Look around and you’ll see that construction is everywhere in Southwest Washington!
Studies show that construction payroll in Washington State generated nearly $38 billion in a three-year period. As of November 2017, construction employed 205,000 people in the state. Studies also report that for every $1 invested in construction in Washington, an additional $1.97 of added sales are generated. The multiplier effect brings the investment in our community well into the billions. The region, which includes Washington, Oregon, and Idaho, is noted for being one of the top performers in the United States. Given this, the state of construction is strong. However, we have many challenges in our future that requires action now.
With construction being one of the most important industries in Washington State, a sudden change in the industry can create a lasting impact on the entire state. I have learned through top regional economists that we have passed through the 103rd month of economic growth. The longest trend recorded in U.S. history is 129 months. In other words, we are approximately two years away from a potential bust in the economy or a record-breaking streak of growth.
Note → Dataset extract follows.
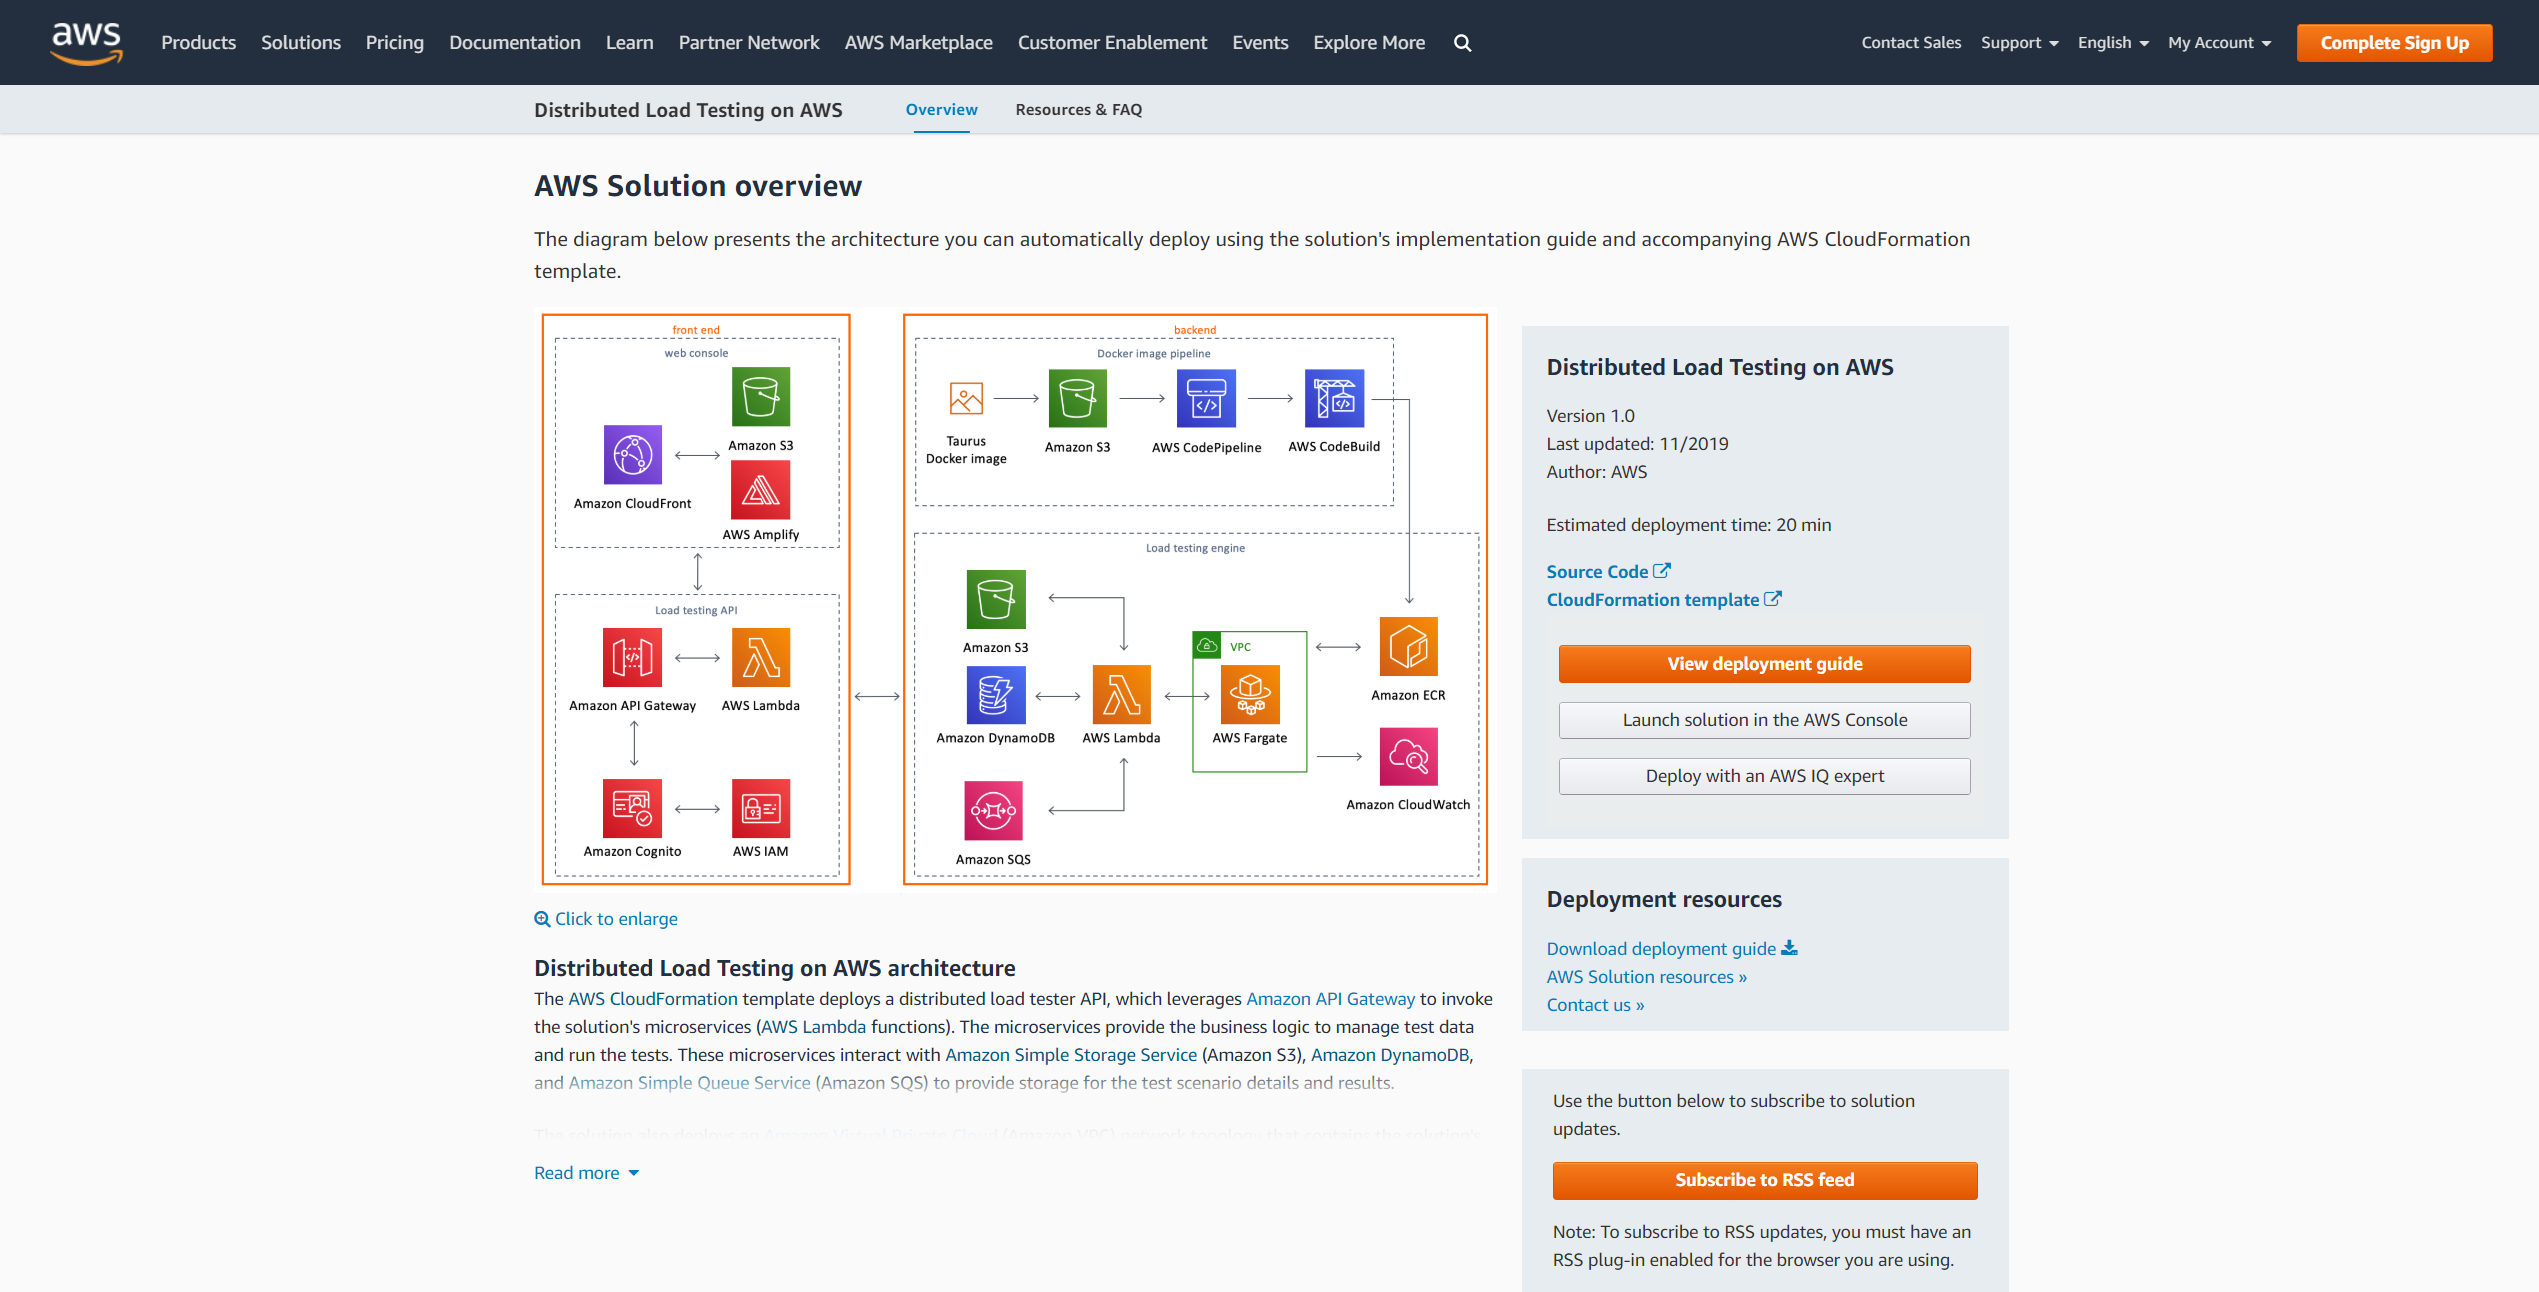Click View deployment guide button
The image size is (2539, 1292).
click(x=1764, y=664)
June 2018 marks the 10th year of growth in the economy since the Great Recession. While the forecast seems positive, it is no time to let your guard down.
- We know it is a tight labor market. It’s hard to find and retain the skilled workers to fill the jobs that compose a construction business. This results in employees having the upper-hand and gaining momentum on higher wages. As a business owner, this means more overhead and higher costs related to running your business. Do you offer a competitive benefit package that will help your business attract and retain dedicated employees?
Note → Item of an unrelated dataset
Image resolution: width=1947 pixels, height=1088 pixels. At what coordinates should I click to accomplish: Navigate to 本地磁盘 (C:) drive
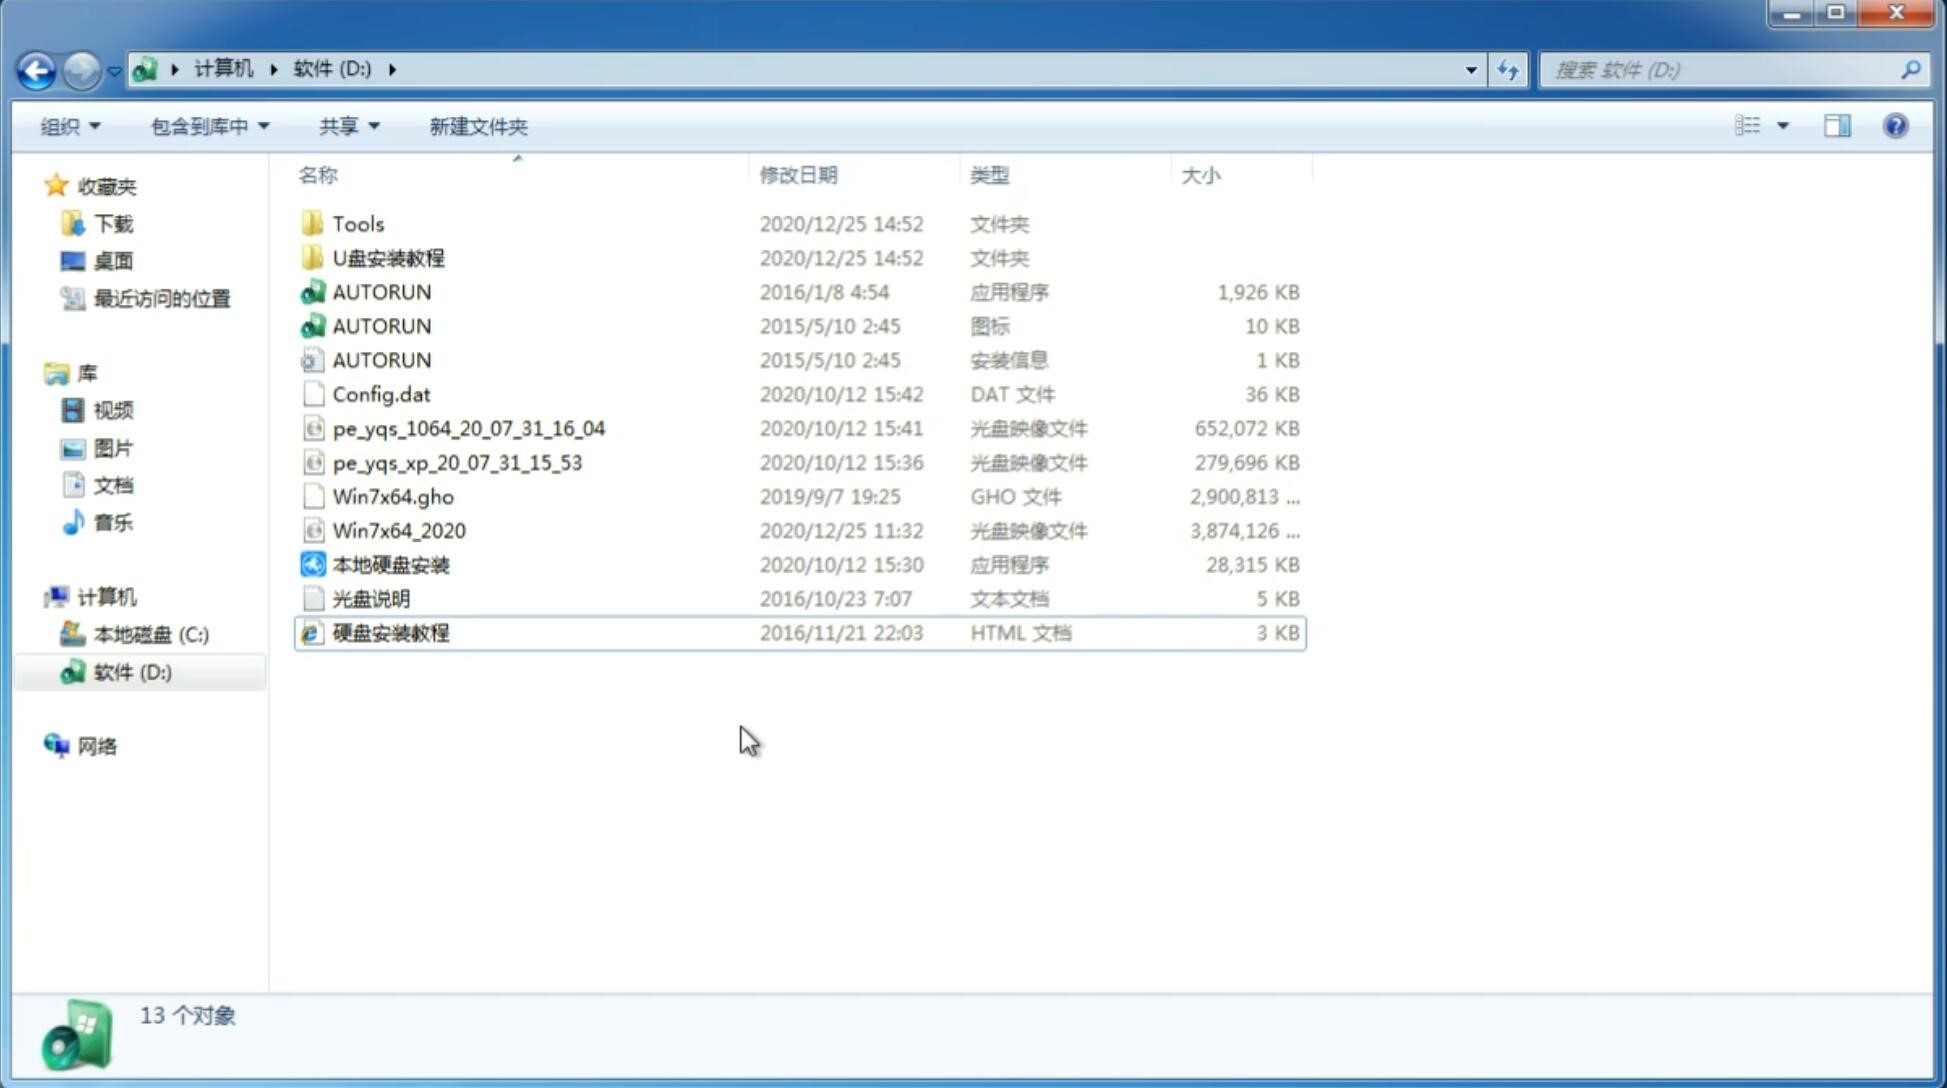click(x=150, y=634)

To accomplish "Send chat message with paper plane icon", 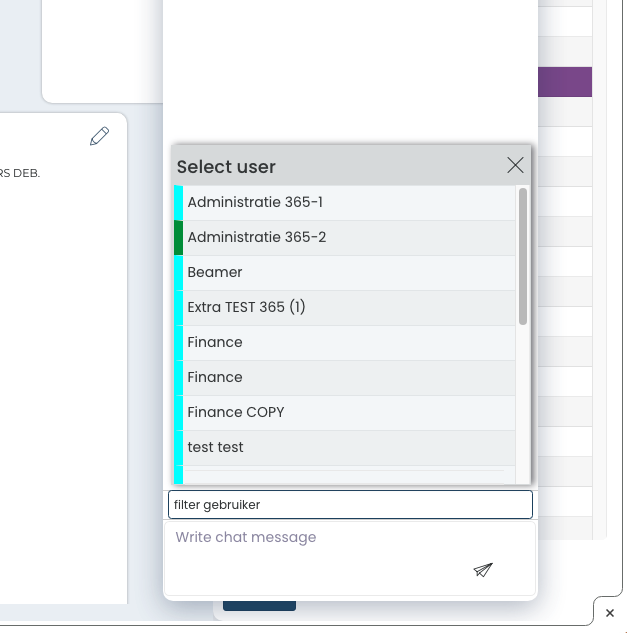I will (x=483, y=570).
- Inflation is not rising at the rate that economists naturally expect when all other economic elements are taken into consideration. Though, business owners should be cautious of the rising commodity prices such as the materials required for construction projects. These prices could mean a much higher cost in running your business.
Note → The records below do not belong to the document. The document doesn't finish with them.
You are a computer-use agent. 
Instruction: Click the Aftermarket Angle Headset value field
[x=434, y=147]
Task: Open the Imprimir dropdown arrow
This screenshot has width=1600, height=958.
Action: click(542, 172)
- Identify other risks specific to your business: Are more than half your employees nearing retirement age? Have you diversified the type of projects your business works on? In other words, what steps are you taking today to ensure continued prosperity?
The state of construction is strong, especially in our region. However, that shouldn't deter you from insulating your business from future dips in the economy. Now is the time to invest in the people, technology, and resources to generate a return-on-investment during more dire times. It’s time to be proactive rather than reactive. The threat of downturn is forever looming and you need to ensure that you never forget to position your business to survive economic hardships.